▶ _What you need to do_
For this exercise, retype each line of the material below verbatim and omit any picture.
- Opening Delimiter -
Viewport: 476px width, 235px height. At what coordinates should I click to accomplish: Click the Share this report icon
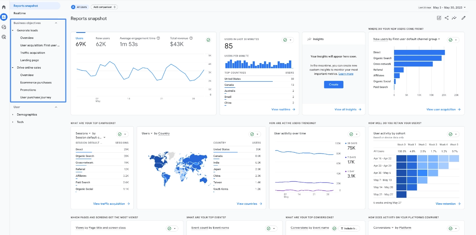(x=446, y=18)
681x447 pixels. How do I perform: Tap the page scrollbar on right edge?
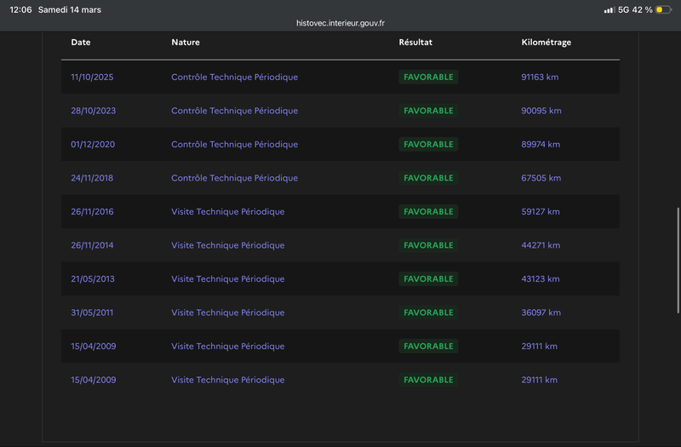678,247
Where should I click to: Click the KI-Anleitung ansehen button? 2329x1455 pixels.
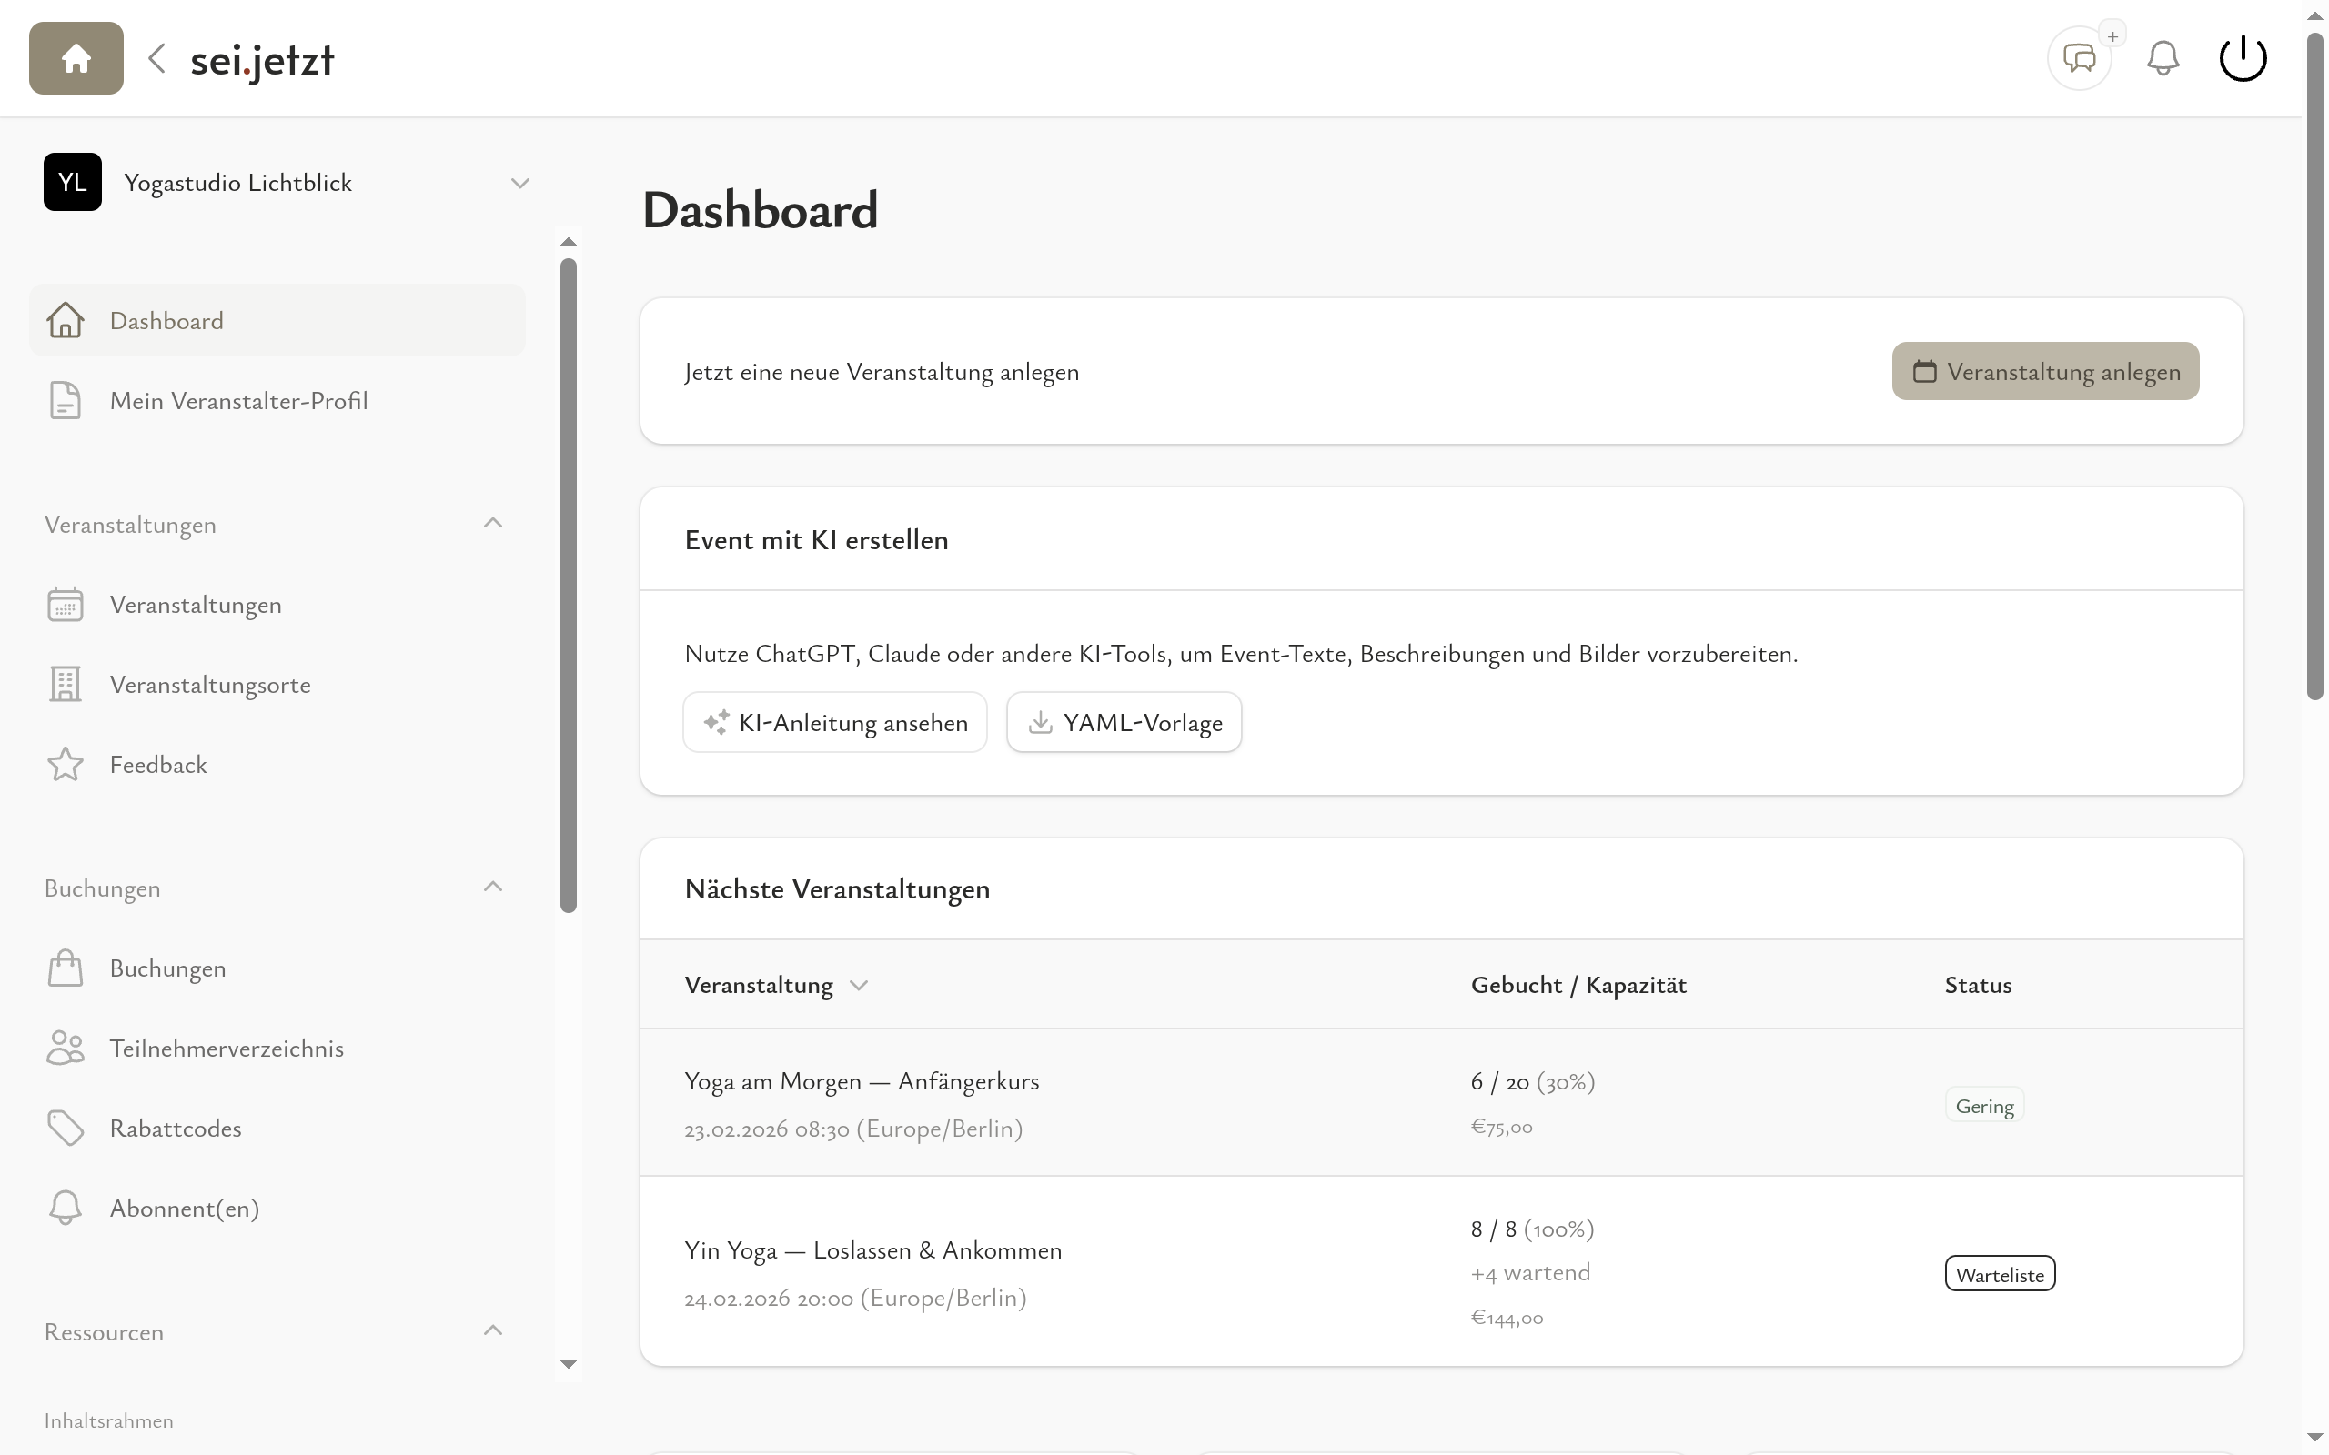[834, 723]
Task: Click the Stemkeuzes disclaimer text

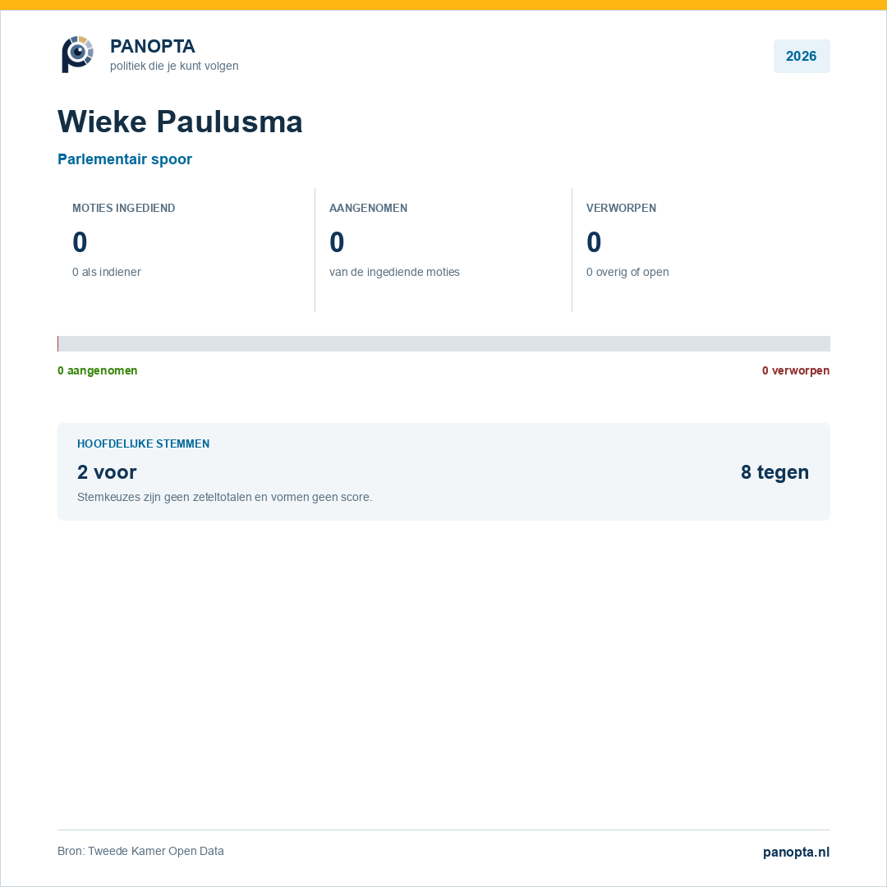Action: point(224,497)
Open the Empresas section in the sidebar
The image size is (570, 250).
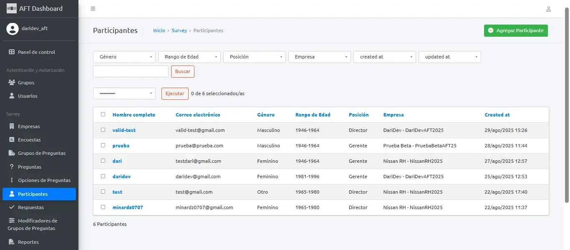pyautogui.click(x=28, y=126)
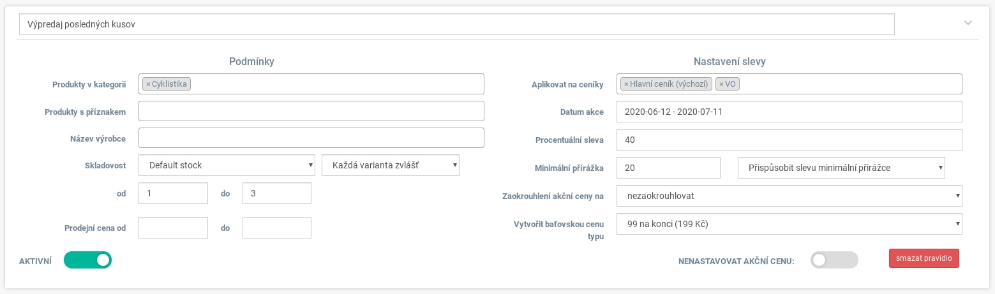Image resolution: width=995 pixels, height=294 pixels.
Task: Click the Minimální přirážka value field
Action: pyautogui.click(x=669, y=168)
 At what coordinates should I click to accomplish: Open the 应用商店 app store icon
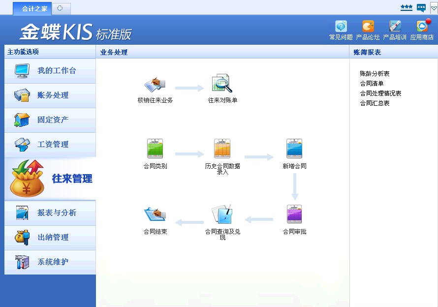(422, 27)
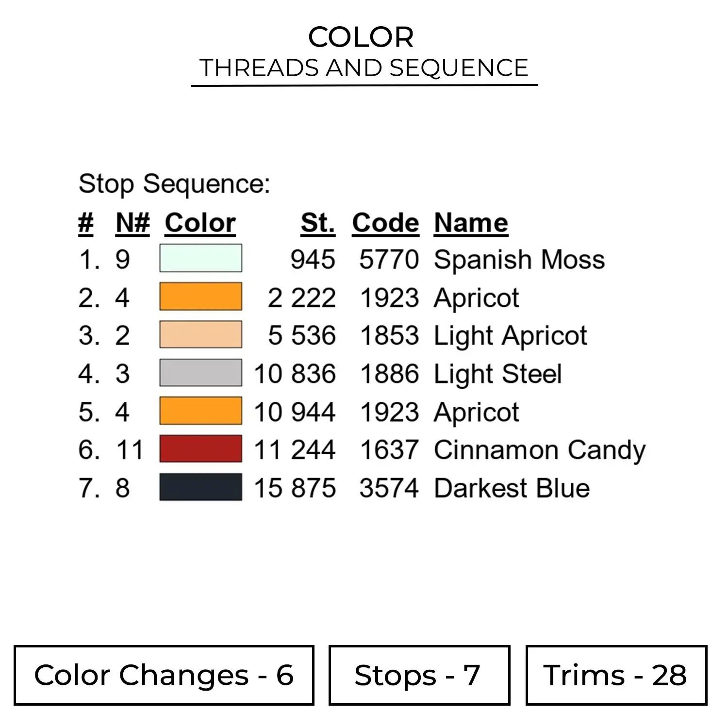Click the Name column header

471,223
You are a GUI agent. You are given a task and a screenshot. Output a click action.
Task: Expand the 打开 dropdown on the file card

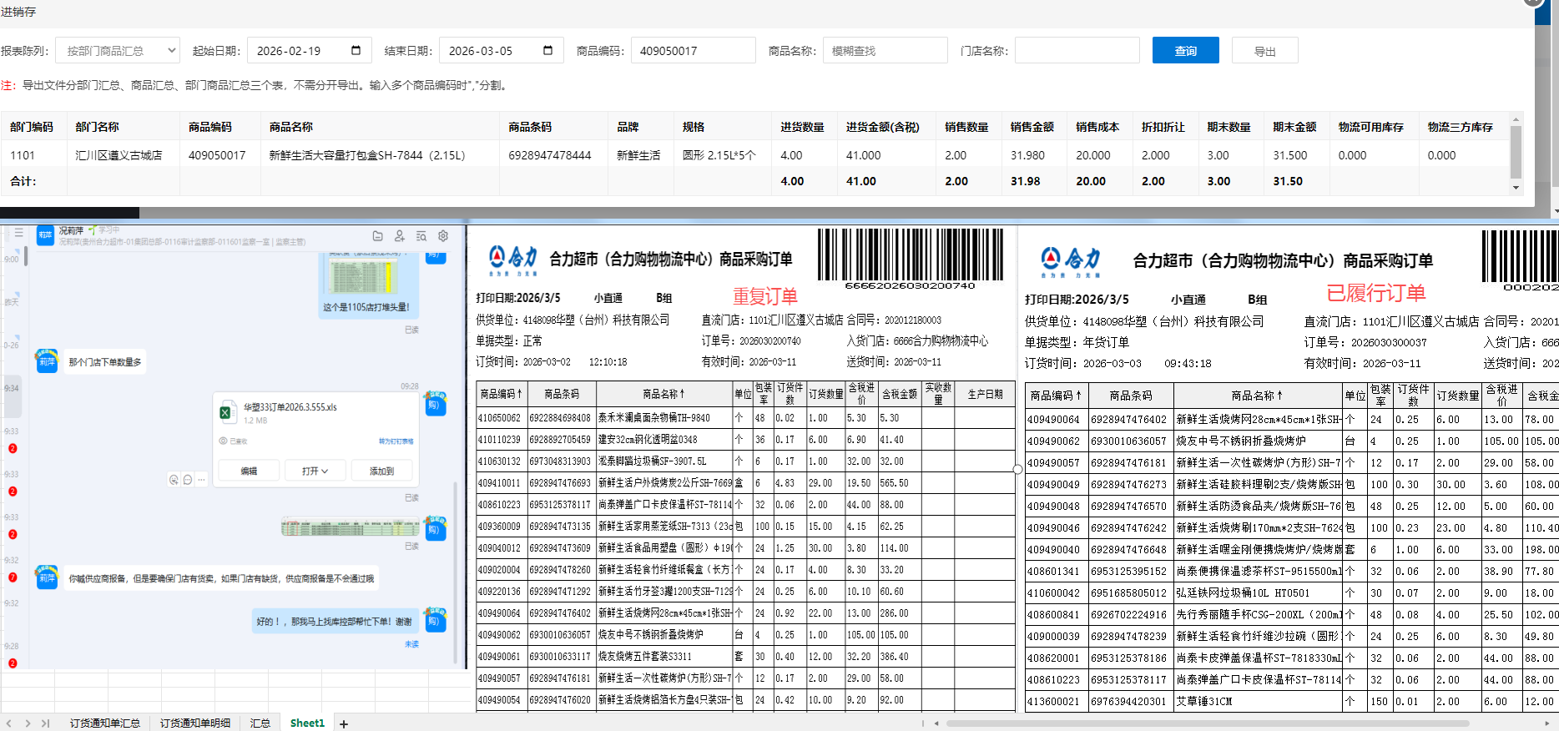[x=315, y=471]
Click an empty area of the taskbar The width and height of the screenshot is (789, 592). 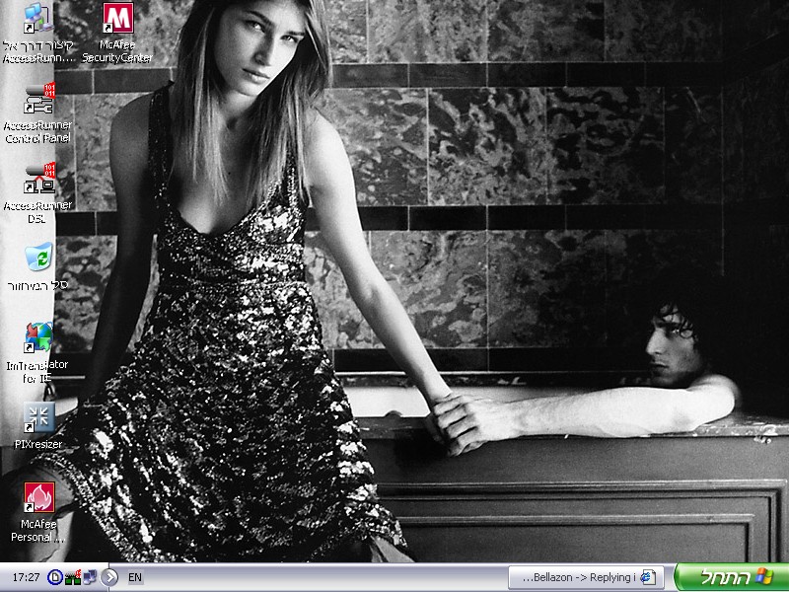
- Closing Delimiter -
▶ _Result below_
Viewport: 476px width, 235px height. At what coordinates should I click to accomplish: Click the Share this report icon
(x=446, y=18)
681x447 pixels. How do I perform: Tap the page scrollbar on right edge?
678,247
Where should I click to: Click the KI-Anleitung ansehen button? 2329x1455 pixels.
[834, 723]
Task: Click the Stemkeuzes disclaimer text

Action: point(224,497)
Open the Empresas section in the sidebar
The image size is (570, 250).
pyautogui.click(x=28, y=126)
Image resolution: width=995 pixels, height=294 pixels.
Task: Click the Minimální přirážka value field
Action: pyautogui.click(x=669, y=168)
 At what coordinates should I click to accomplish: Open the 应用商店 app store icon
(422, 27)
Click the Name column header

471,223
You are a GUI agent. You are given a task and a screenshot. Output a click action.
Task: Expand the 打开 dropdown on the file card

[x=315, y=471]
Click an empty area of the taskbar The width and height of the screenshot is (789, 592). 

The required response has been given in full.